Once I knew I needed to live my passion, I enrolled in health coaching course to become a certified integrative nutrition health coach. I graduated in July and recently started my LLC, Root-Cause Health Coaching. I am now privately practicing with clients, individually. My focus is on people with chronic illnesses, but most importantly I want to help people overcome their struggles and reach their optimal wellness through lifestyle and nutrition choices, and to put the power back in their hands. We have so much power and we don’t ever recognize or give ourselves credit for. We can do so much yet we have conditioned to put our body and health in the hands of the healthcare system. I had a professor who would tell me, “Crap in, crap out.” He was referring to data and scientific research but I’m talking about how we treat our bodies. If you feed your body with crap, you’ll eventually become sick, whether it be digestive issues, stomach problems, headaches, autoimmune diseases, heart disease, diabetes, cancer, etc. I can now say, with the support of my husband, that I am truly living my passion through my new career and I couldn’t be more inspired.
This past year, we sold our house in Royal Oak and moved to a beautiful new home on a little lake in Clarkston. We are loving it! We have a big yard for Henrik and Conoco to enjoy and are hoping to fill our house with a family soon! Kids have been on our minds and hearts for many years now. I was forced into early menopause from the cancer treatments, so I am unable to have children naturally. We have been working so hard on starting a family. It has been emotionally, physically, and financially draining but we are keeping our chins up and hearts open. I trust that this new year and decade will bring us much joy and new family members.
There’s so much more that has happened in this past decade. We traveled and experienced a lot but I’ve only chosen to highlight a few things. If I listed everything, this post would become a novel….which I will save for my book 😉 I’ve already started writing it and making it a goal to focus on in the new year, so stay tuned!
Some ask, “how do you stay afloat?” No matter the many challenges that I’ve experienced and overcome, I always find a way to stay positive. I focus on gratitude and I grasp onto my support. I have faith. I remind myself that somebody, somewhere, close or far is battling something much more challenging than I can imagine. With that, I find humbleness and it keeps me grounded. I try not complain much. I’ve learned that you can’t possibly stay afloat if you focus on negativity. My life is a blessing and I honor my journey as well as others.
Moving into 2020 I am choosing to make my goal to be the best version of myself.
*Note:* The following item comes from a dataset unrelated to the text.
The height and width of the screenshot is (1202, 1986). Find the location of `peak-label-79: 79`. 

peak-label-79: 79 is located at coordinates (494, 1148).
I want to read more, love more, exercise more, write more, inspire more, listen more, sleep better, eat better, and communicate better. I want to let go of excuses, extra lbs, perfectionism, and getting in my own way. I have many tools in my toolbox to make these changes. The power is within me, so I have to choose to make these goals a priority each day. This is what I will strive for in 2020. I’m so ready for the new year, new decade! What are your goals? What are you ready to let go of? Thanks for listening and sharing. Happy New Year 2020!
Happiest New Year, New Decade, New You in 2020!
Just remember to… “Be stronger than your excuses.”